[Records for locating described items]

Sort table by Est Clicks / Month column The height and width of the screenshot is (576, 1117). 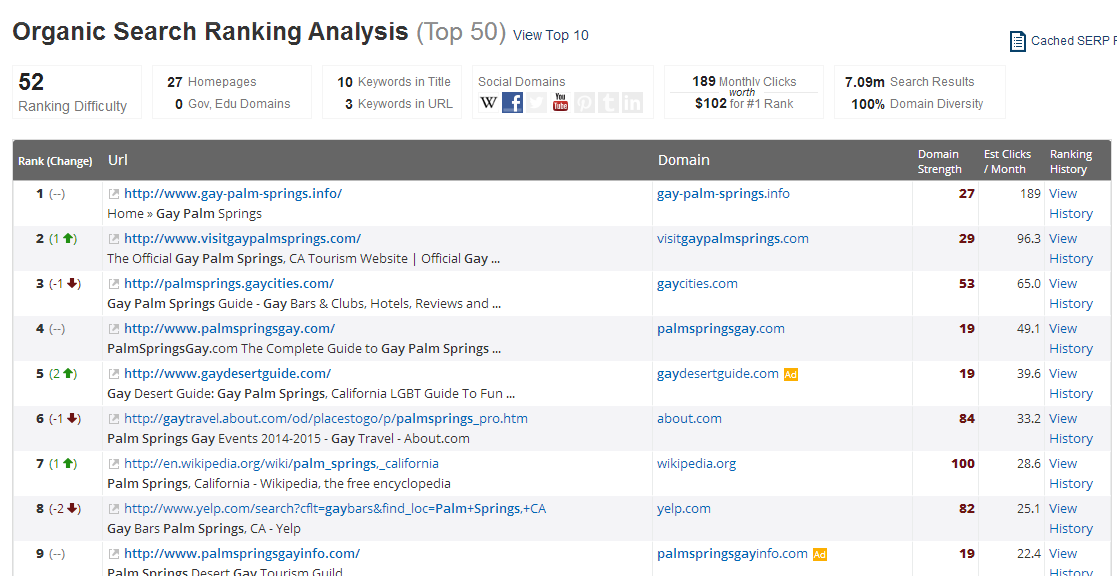pyautogui.click(x=1007, y=161)
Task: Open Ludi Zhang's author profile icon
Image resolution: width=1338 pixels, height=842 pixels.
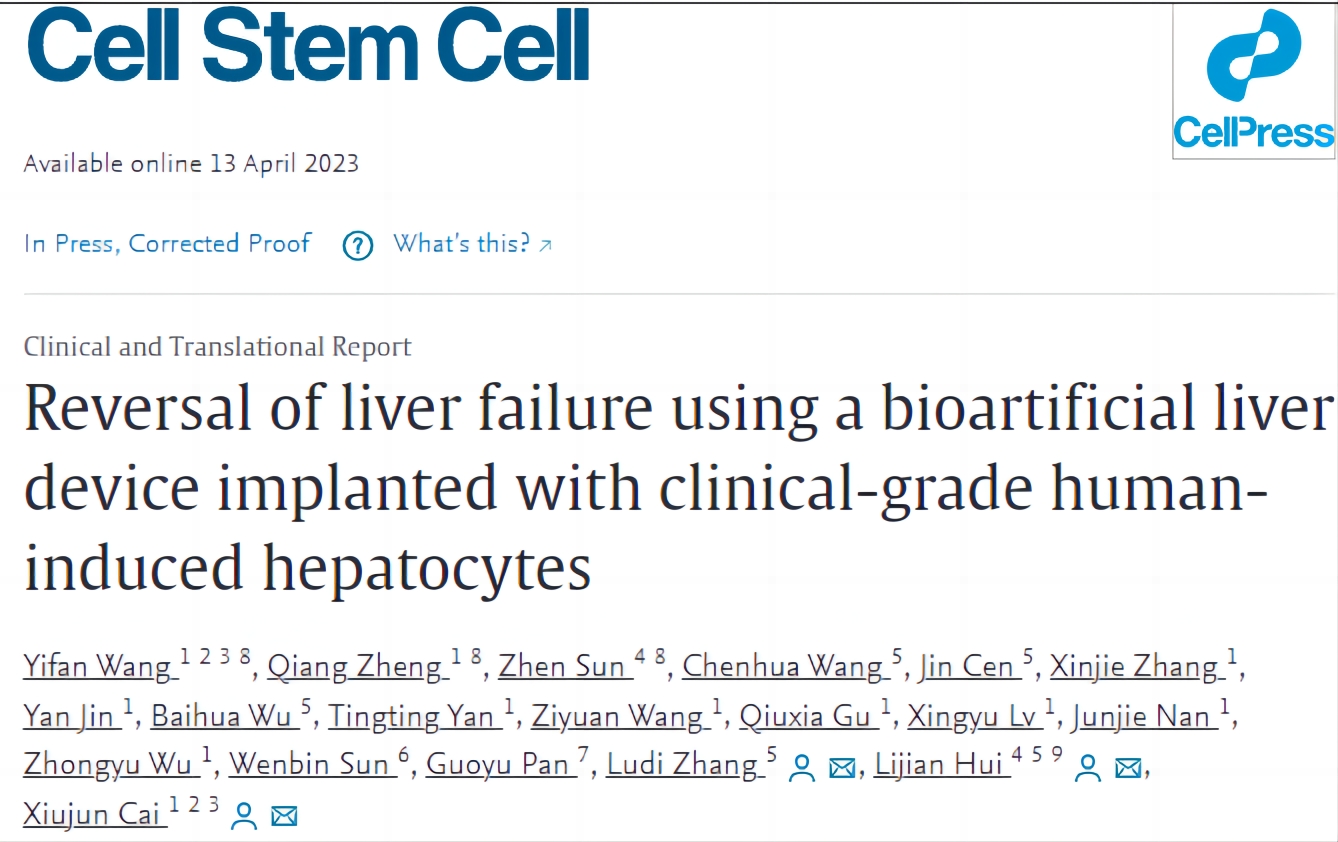Action: click(x=801, y=768)
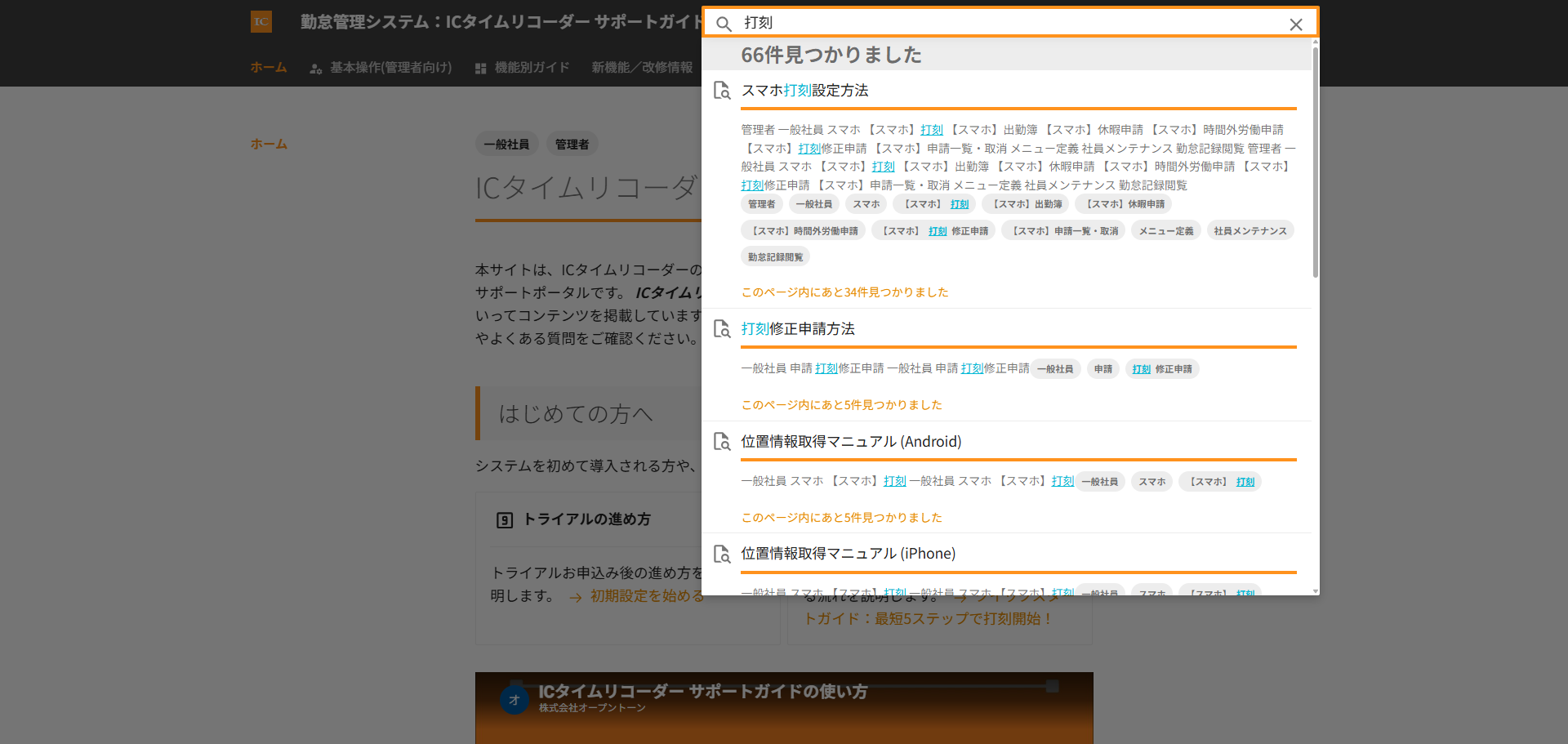This screenshot has width=1568, height=744.
Task: Click the video channel avatar icon
Action: (514, 700)
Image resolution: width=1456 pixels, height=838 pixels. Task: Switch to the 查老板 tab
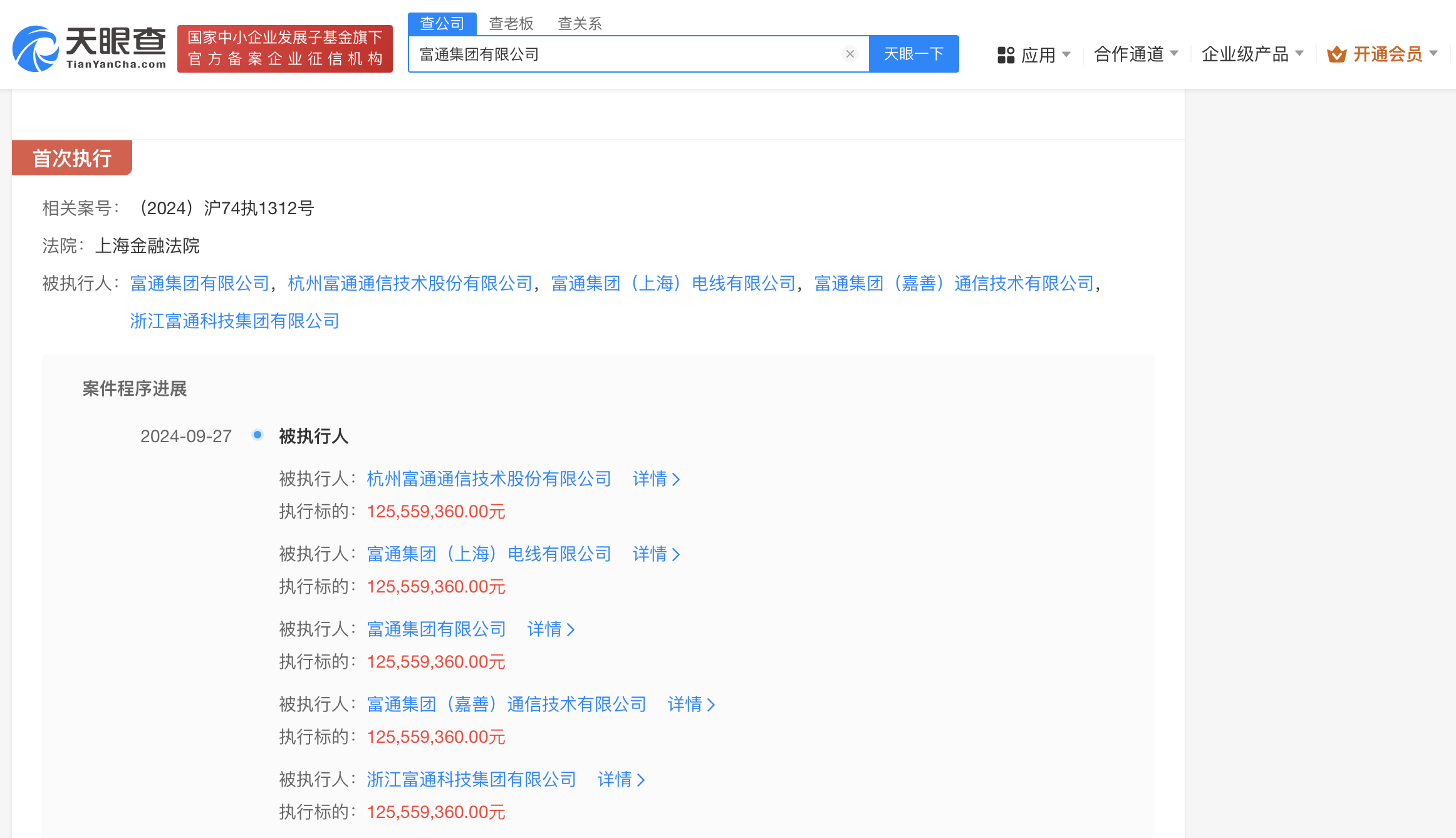(x=511, y=24)
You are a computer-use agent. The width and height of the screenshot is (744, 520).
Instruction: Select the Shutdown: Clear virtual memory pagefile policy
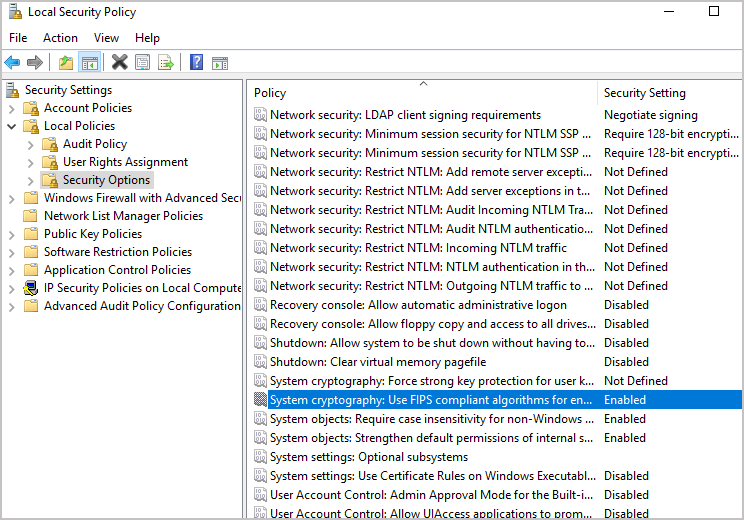point(377,362)
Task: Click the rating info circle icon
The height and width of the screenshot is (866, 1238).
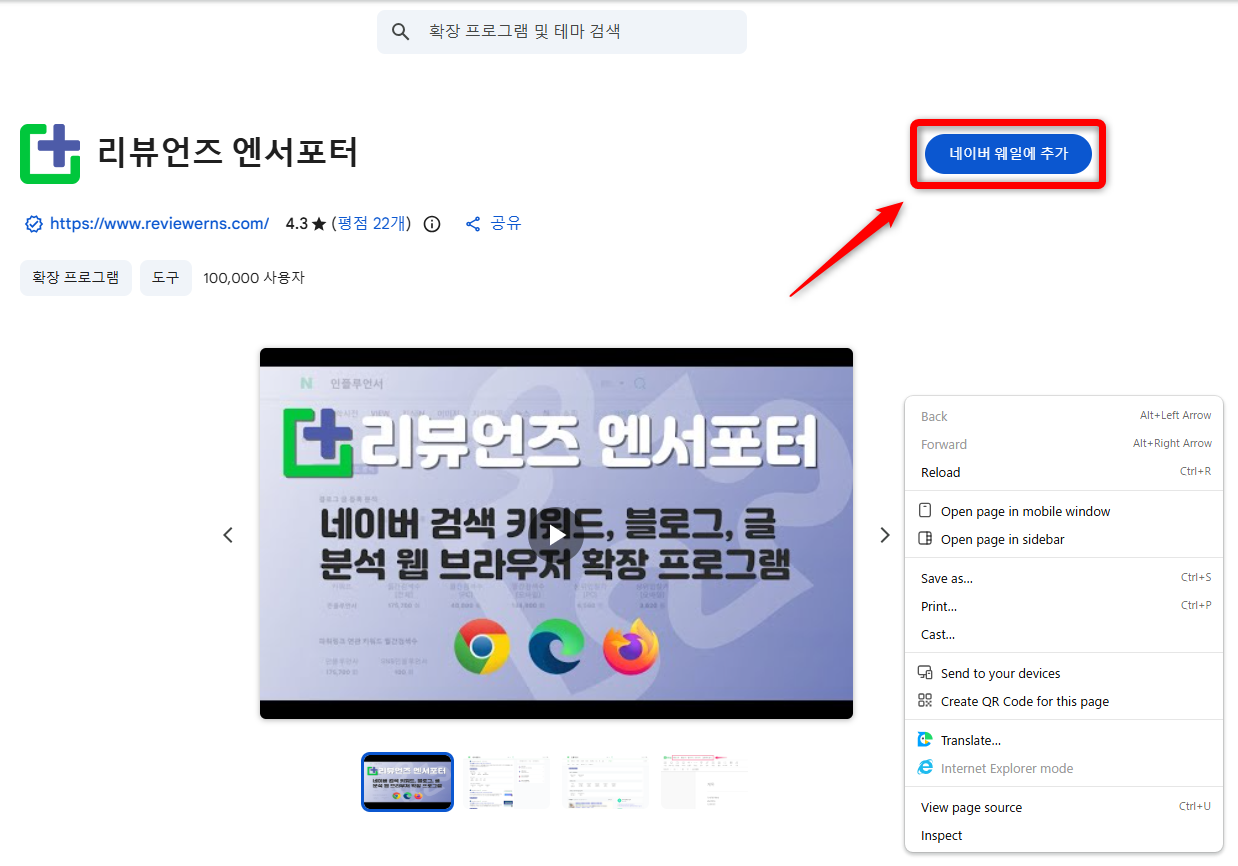Action: click(432, 224)
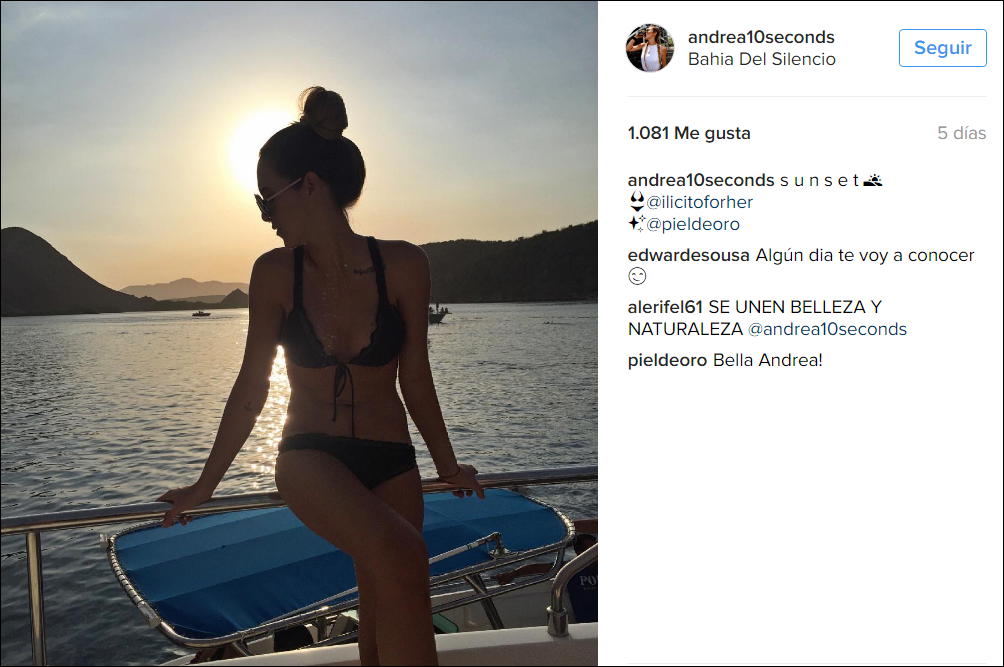This screenshot has width=1004, height=667.
Task: Open the @ilicitoforher mention link
Action: click(699, 202)
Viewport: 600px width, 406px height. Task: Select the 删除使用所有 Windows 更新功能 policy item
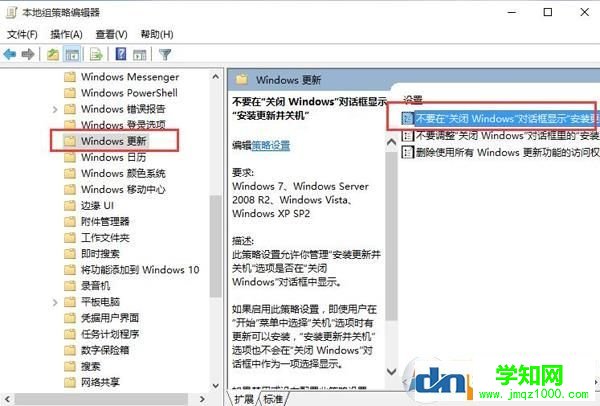(x=501, y=152)
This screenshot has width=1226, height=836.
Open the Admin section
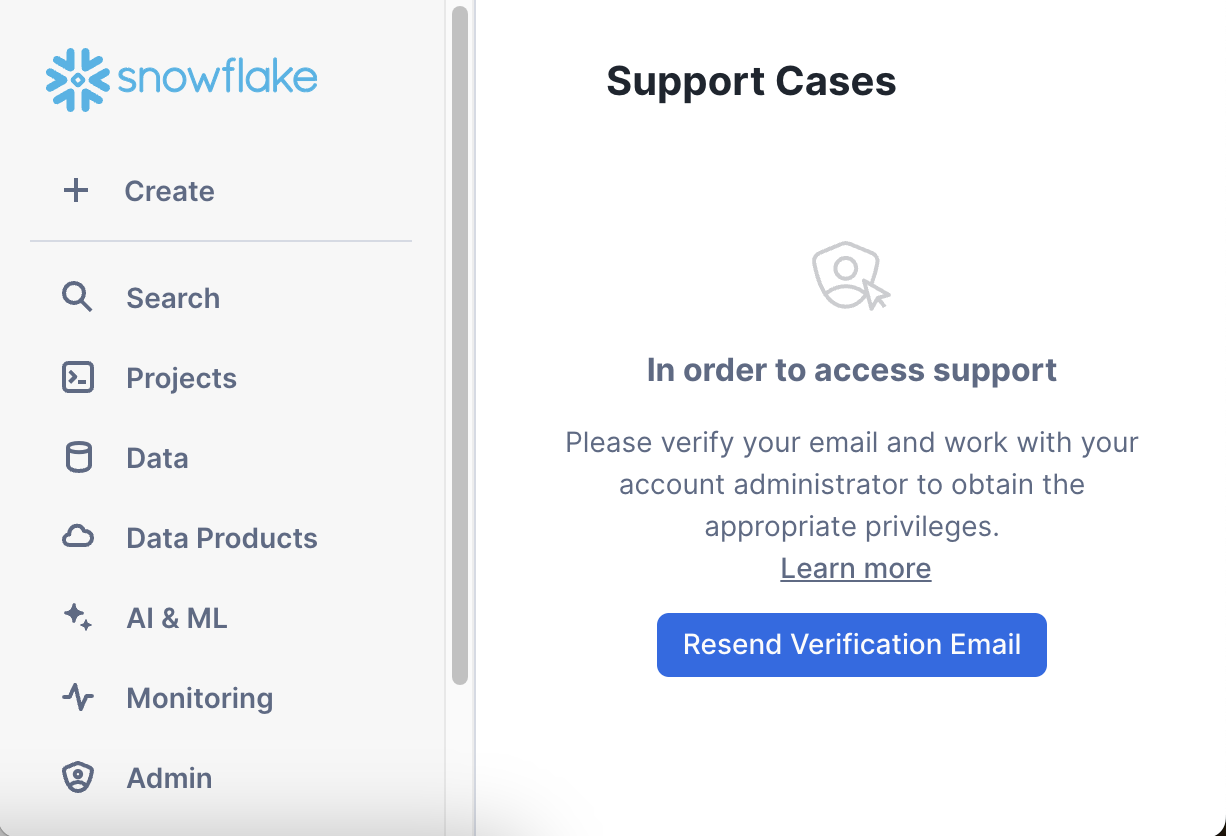[169, 777]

__Work to complete__
Pick out each line of the records that contains the word "Select", and copy those lines.

__Response below__
Instruction: Select the Shutdown: Clear virtual memory pagefile policy
Viewport: 600px width, 406px height. Task: Select the 删除使用所有 Windows 更新功能 policy item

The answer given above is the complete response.